# MGT 8803 Project
## Basketball Reference Web Scraper

### Fred Sackfield

This notebook contains code to scrape twitter handle data from player pages on basketball-reference.com. These twitter handles will be stored in a csv file and used as input for an R script that collects twitter data for each player. 

In [1]:
#import necessary libraries
import requests
from bs4 import BeautifulSoup
from urllib.error import URLError, HTTPError
import csv
from datetime import datetime
from time import sleep


In [2]:
def create_soup(url):
    try:
        page = requests.get(url, timeout=10)
    except HTTPError as e:
        print('ERROR CODE: ',e.code)
        return None
    except URLError as e:
        print('ERROR REASON: ',e.reason)
        return None

    html = page.text
    soup = BeautifulSoup(html, 'html.parser')

    return soup
    

In [3]:
#Step 1 - create a list of all team-specific urls

home_url = 'https://www.basketball-reference.com'

home_soup = create_soup(home_url)

team_hrefs = []

for team in home_soup.find_all('th',{'data-stat':'team_name'}):
    
    if 'aria-label' not in team.attrs.keys():
        team_hrefs.append(team.find('a').attrs['href'])

len(team_hrefs)


30

In [8]:
## store the player data in a list of dictionaries, which have the following keys:
## id, fullname, team, age, exp, college, handle

players = []

for href in team_hrefs:
    sleep(2)
    team_soup = create_soup(home_url+href)
    roster = team_soup.find('div',{'id':'div_roster'}).find('tbody')
    
    for player in roster.find_all('tr'):

        pref = player.find('a').attrs['href']
        #print(pref)
        player_soup = create_soup(home_url+pref)
        
        #filter out players who don't have Twitter or who play < 10mpg
        if player_soup.find('tr',{'id':'per_game.2020'}) is None:
            continue
        elif float(player_soup.find('tr',{'id':'per_game.2020'}).find('td',{'data-stat':'mp_per_g'}).text) < 10:
            continue
        elif player_soup.find(text='Twitter') is None:
            continue
        else:
            
            player_cols = player.find_all('td')
            bday = datetime.strptime(player_cols[4].text, "%B %d, %Y")
            today = datetime.strptime(datetime.today().strftime("%B %d, %Y"), "%B %d, %Y")

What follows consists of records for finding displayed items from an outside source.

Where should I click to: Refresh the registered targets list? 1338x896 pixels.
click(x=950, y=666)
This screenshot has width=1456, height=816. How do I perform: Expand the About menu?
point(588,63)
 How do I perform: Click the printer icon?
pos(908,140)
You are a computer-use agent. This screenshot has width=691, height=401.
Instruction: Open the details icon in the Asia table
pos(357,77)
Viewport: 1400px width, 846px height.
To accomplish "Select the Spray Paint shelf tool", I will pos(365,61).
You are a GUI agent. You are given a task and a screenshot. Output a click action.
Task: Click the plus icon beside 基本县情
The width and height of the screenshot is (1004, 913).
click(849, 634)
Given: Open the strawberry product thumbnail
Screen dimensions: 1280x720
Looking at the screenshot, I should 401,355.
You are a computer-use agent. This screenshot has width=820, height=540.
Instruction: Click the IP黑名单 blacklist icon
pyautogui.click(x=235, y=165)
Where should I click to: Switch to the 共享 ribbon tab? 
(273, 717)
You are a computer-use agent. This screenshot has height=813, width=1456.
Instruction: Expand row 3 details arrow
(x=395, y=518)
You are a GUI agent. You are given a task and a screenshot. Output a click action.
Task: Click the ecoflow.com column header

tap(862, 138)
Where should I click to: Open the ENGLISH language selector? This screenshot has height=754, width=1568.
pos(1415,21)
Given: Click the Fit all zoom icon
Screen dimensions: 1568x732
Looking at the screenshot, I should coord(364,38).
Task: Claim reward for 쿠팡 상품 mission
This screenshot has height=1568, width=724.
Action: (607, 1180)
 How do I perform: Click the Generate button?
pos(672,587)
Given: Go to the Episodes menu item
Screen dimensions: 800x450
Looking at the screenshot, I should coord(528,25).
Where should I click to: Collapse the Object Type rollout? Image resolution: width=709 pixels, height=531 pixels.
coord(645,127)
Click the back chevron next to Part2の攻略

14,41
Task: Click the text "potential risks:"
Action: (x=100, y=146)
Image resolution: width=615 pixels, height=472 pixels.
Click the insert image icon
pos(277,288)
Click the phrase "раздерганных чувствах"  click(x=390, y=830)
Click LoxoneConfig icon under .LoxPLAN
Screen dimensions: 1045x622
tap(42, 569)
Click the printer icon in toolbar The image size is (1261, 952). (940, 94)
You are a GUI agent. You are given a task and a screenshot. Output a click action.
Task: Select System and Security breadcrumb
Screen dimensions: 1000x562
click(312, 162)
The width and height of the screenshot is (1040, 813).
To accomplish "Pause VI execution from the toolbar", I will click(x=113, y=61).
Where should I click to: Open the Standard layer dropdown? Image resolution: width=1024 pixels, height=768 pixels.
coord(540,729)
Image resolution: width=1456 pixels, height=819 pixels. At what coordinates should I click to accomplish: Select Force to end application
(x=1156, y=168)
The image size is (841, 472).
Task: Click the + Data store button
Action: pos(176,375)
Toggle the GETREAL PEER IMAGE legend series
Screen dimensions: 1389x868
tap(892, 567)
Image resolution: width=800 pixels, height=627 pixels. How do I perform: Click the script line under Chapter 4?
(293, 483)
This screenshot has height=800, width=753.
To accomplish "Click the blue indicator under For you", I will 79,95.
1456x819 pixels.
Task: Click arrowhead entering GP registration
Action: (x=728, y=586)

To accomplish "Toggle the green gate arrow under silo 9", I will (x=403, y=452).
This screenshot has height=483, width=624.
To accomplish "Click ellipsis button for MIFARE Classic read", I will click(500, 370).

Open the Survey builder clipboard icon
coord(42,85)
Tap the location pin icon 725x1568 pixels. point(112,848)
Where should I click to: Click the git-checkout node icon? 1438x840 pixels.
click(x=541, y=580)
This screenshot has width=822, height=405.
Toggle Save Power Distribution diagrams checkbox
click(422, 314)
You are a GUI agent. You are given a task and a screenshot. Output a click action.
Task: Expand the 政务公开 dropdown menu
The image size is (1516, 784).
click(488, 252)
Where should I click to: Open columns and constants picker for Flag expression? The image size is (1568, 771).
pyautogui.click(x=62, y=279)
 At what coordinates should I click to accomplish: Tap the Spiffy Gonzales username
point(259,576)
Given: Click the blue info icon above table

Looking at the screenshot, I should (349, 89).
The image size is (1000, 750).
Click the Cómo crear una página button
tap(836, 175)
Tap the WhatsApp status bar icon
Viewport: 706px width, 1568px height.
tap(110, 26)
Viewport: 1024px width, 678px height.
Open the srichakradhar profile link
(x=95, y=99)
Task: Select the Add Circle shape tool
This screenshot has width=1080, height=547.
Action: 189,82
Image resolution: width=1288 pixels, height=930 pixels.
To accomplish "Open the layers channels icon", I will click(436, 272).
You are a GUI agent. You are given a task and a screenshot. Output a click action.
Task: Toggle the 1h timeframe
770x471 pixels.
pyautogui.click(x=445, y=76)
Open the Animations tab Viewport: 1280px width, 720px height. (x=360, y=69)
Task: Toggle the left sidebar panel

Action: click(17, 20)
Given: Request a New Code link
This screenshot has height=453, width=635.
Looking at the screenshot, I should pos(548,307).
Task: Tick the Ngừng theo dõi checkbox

            player_dict = {}
            player_dict['id'] = pref.split('/')[3].split('.')[0]
            player_dict['fullname'] = player.find('a').text
            player_dict['team'] = href.split('/')[2]
            player_dict['age'] = int(abs((today - bday).days)/365)
            player_dict['exp'] = int(player_cols[6].text) if player_cols[6].text != 'R' else 0
            player_dict['college'] = player_cols[7].text
            player_dict['handle'] = player_soup.find(text='Twitter').find_next('a').text


            players.append(player_dict)
    print('Collected players from '+href.split('/')[2])
        

Collected players from MIL
Collected players from TOR
Collected players from BOS
Collected players from MIA
Collected players from IND
Collected players from PHI
Collected players from BRK
Collected players from ORL
Collected players from WAS
Collected players from CHO
Collected players from CHI
Collected players from NYK
Collected players from DET
Collected players from ATL
Collected players from CLE
Collected players from LAL
Collected players from LAC
Collected players from DEN
Collected players from UTA
Collected players from OKC
Collected players from HOU
Collected players from DAL
Collected players from MEM
Collected players from POR
Collected players from NOP
Collected players from SAC
Collected players from SAS
Collected players from PHO
Collected players from MIN
Collected players from GSW


In [9]:
print(len(players))

383


In [None]:
## data cleaning - if player attended multiple colleges, take the most recent one
for p in players:
    if len(p['college'].split(',')) > 1:
        p['college'] = p['college'].split(',')[len(p['college'].split(','))-1]

In [20]:
#write player data to a csv file

player_columns = ['id','fullname','team','age','exp','college','handle']

csv_file = "players.csv"
try:
    with open(csv_file, 'w', newline='\n', encoding='utf-8') as csvfile:
        writer = csv.DictWriter(csvfile, fieldnames=player_columns)
        writer.writeheader()
        for data in players:
            writer.writerow(data)
except IOError:
    print("I/O error")